Thérapie Hormonale de Substitution ou THS

La ménopause concerne 2.250.000 femmes en Belgique et 10.200.000 en France.
La théarpie hormonale de substitution a été un grand bond dans la prise en charge médicale des femmes et le signe d’un changement de mentalité.

Enfin, la médecine ne considérait plus comme allant de soi les troubles dont se plaignaient les femmes : il ne s’agissait plus d’une simple question de confort. Aujourd’hui, 25% à 30% des femmes ménopausées ont recours à une thérapie hormonale de substitution. Mais toutes les femmes devraient-elles pour autant y recourir ? Sur quoi agissent les hormones dans la thérapie de substitution ?

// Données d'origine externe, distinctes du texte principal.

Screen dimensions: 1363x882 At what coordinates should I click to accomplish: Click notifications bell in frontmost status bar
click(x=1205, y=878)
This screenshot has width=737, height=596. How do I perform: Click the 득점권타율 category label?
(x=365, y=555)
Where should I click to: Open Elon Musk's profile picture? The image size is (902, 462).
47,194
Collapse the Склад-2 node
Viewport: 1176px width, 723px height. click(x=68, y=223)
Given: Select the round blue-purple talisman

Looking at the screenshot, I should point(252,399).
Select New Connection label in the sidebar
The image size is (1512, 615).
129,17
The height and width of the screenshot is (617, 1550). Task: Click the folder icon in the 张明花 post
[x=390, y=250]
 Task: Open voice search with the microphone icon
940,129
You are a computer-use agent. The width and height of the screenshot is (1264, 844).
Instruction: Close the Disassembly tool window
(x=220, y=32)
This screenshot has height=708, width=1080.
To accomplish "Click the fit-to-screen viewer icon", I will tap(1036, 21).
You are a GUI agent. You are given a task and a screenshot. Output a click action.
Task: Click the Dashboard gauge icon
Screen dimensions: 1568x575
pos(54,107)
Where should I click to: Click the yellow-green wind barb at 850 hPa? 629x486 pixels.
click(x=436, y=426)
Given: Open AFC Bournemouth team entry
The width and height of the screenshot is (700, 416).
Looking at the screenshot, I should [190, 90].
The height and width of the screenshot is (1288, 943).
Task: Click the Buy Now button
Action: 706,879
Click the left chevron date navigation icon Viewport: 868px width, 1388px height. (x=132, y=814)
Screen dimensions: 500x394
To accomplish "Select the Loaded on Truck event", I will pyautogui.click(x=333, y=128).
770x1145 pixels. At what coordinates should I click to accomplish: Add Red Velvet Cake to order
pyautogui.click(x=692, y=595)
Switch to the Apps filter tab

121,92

Les risques cardiovasculaires
Parmi les causes de mortalité des femmes de plus de 50 ans, on retrouve :
- les maladies cardiovasculaires : 53%
- le cancer du sein : 4%
- autres cancers : 18%
- accidents et suicides : 2%
On note qu’un des principaux risques cardiovasculaires est l’appartenance à une catégorie socioprofessionnelle peu élevée. Le niveau d’instruction a aussi son rôle à jouer, puisque ce sont les femmes qui n’ont pas fait d’études qui ont la plus mauvaise santé par rapport à celles qui sont diplômées. Les femmes qui sont les plus instruites ont un taux de bon cholestérol – le HDL – élevé.
Le stress couplé au manque d’intégration sociale et de contact avec l’entourage dans les classes sociales défavorisées est un facteur important de la maladie coronaire.


Le système vasculaire
  • Les hormones ont sans conteste une action bénéfique sur l’endothélium de la paroi vasculaire. En effet, à la ménopause, se produit normalement une baisse de la résistance et de la pulsatilité des artères utérines et une vasodilatation, donc un élargissement, de l’aorte et des artères coronaires.
  • Les hormones (surtout la progestérone) ont aussi une action sur la lipoprotéine à et donc sur l’athérome (dégénérescence graisseuse de l’intérieur de l’artère).
  • Elles ont une action sur les facteurs hémodynamiques: au cours d’une bouffée de chaleur sont libérées de grandes quantités d’adrénaline et de noradrénaline, les mêmes neuromédiateurs que ceux du stress et de l’excitation sexuelle ; l’adrénaline augmente et la noradrénaline diminue, ce qui amène une vasodilatation périphérique et une vasoconstriction centrale.
    C’est pourquoi une bouffée de chaleur s’accompagne de rougeur (vasodilatation). Enfin, les oestrogènes éviteraient qu’un trop grand flux de calcium ne se dirige vers les parois vasculaires.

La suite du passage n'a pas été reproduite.